AIM OF THE EXERCISE: Begin at the line containing "Where should I click to: Open" in the records below, end at the line containing "Where should I click to: Choose", and retype each line in that span exactly. No other line and no image should appear.
RECORD EXCERPTS section start
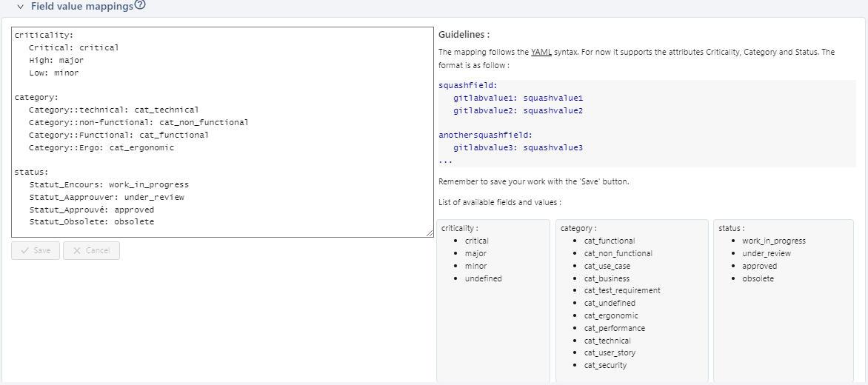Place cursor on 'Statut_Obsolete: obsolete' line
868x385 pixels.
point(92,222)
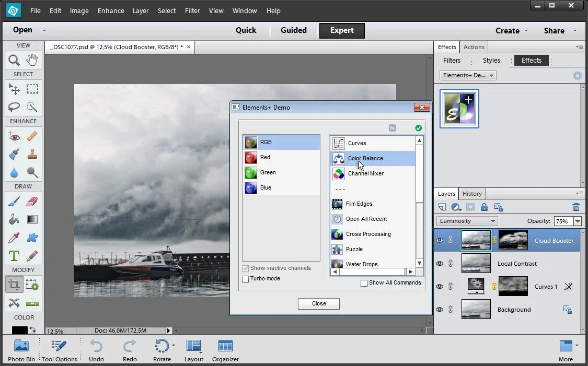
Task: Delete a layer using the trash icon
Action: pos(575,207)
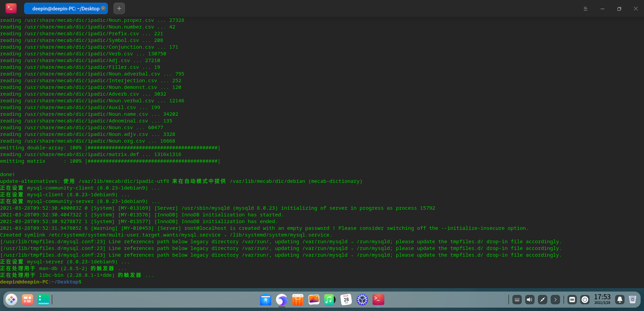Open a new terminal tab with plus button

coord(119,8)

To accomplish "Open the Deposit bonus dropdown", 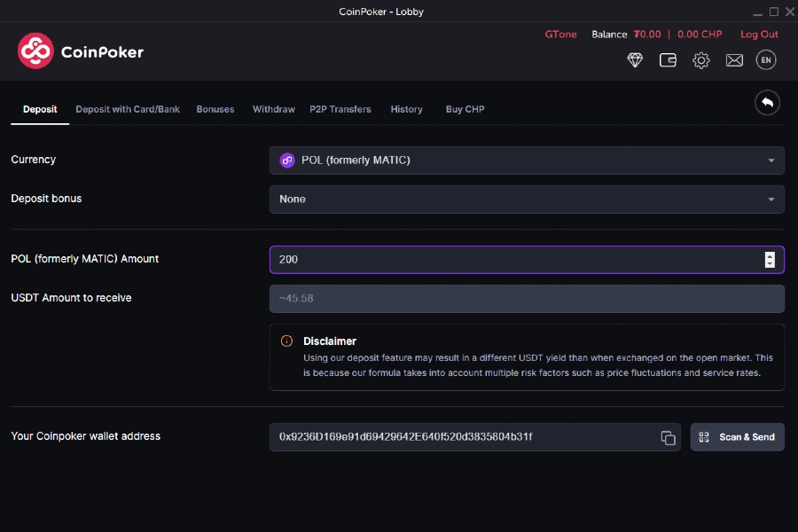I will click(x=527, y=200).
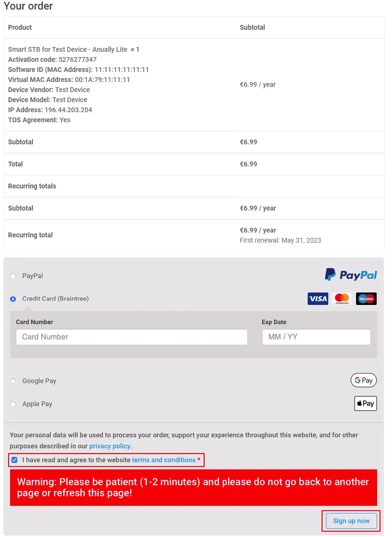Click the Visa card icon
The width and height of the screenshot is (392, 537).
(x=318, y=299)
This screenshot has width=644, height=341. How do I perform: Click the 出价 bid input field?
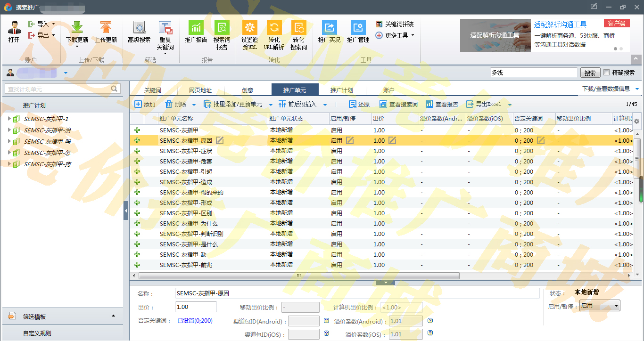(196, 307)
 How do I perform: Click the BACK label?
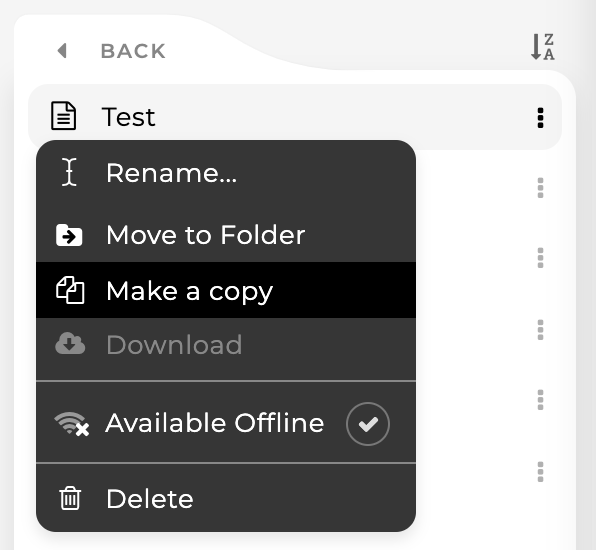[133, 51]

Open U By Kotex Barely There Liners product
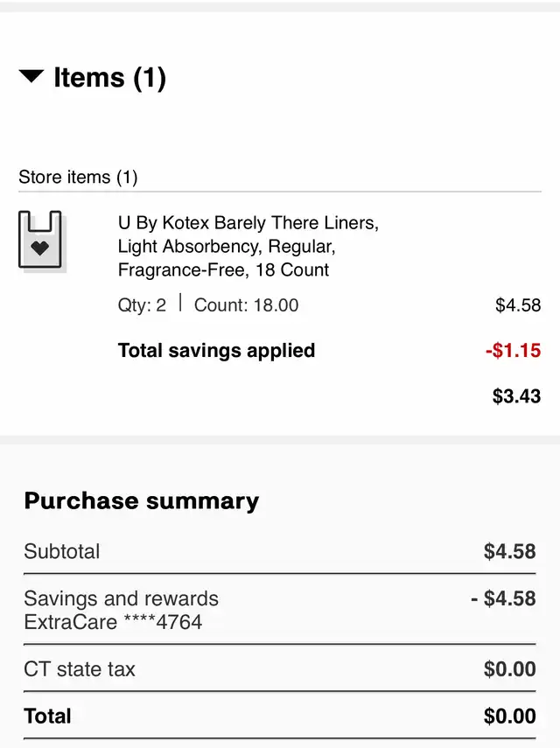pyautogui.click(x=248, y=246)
RECORD EXCERPTS section end
RECORD EXCERPTS section start
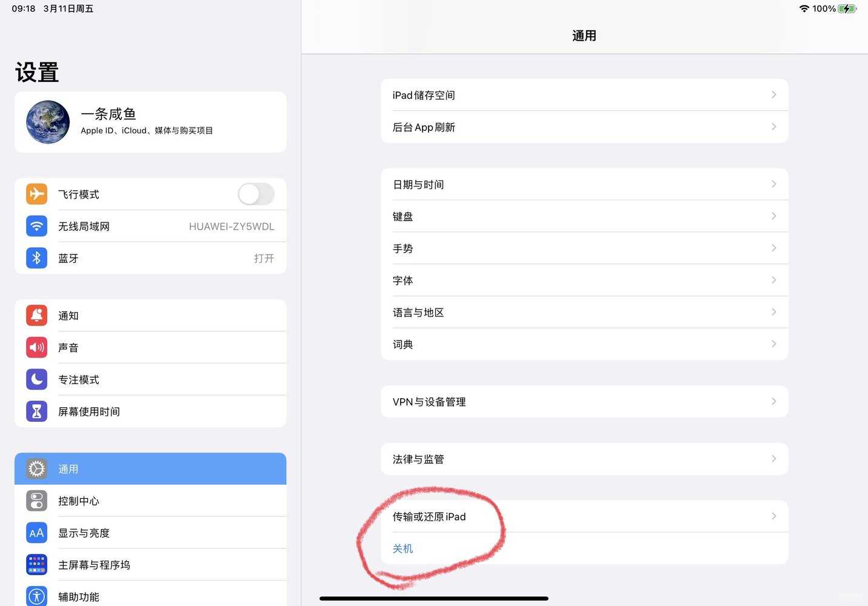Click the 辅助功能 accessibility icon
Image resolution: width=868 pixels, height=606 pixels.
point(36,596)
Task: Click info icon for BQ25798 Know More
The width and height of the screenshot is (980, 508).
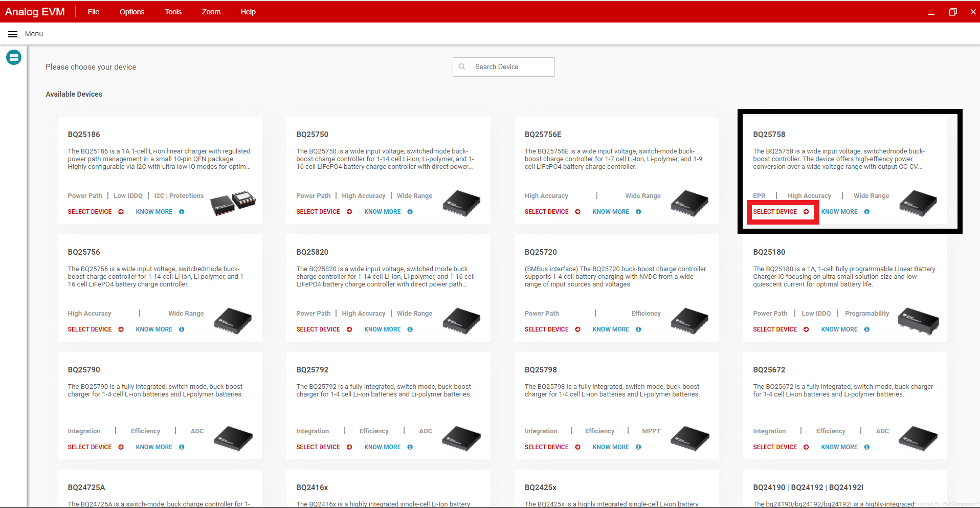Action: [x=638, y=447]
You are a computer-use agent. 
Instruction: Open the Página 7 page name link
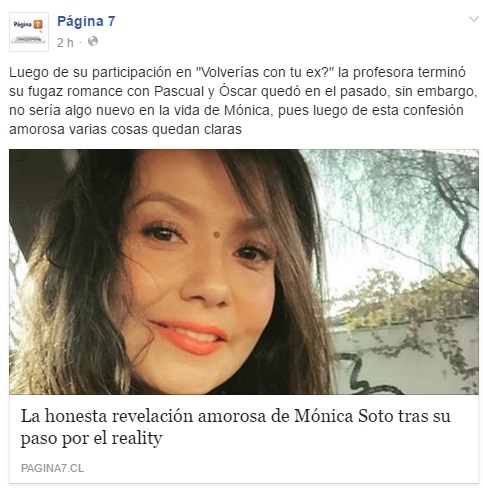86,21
RECORD EXCERPTS section end
RECORD EXCERPTS section start
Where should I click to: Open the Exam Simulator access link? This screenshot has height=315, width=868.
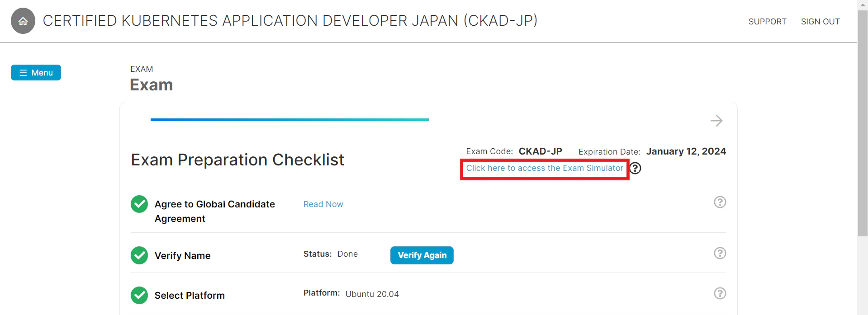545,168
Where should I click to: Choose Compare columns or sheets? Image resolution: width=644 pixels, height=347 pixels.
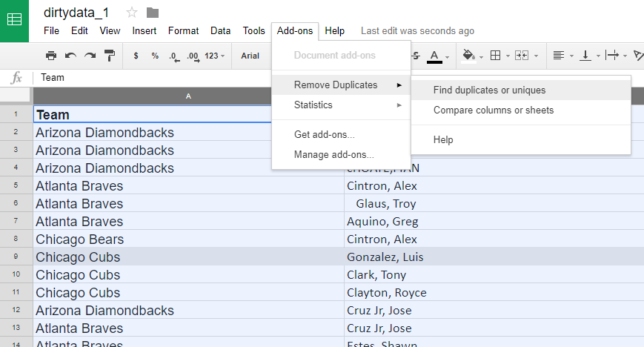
RECORD EXCERPTS section end
SOLUTION FOR THIS PROBLEM:
Where should I click to: Open the Exam Simulator access link? This screenshot has height=315, width=868.
545,168
Where should I click to: Choose Compare columns or sheets? Image resolution: width=644 pixels, height=347 pixels.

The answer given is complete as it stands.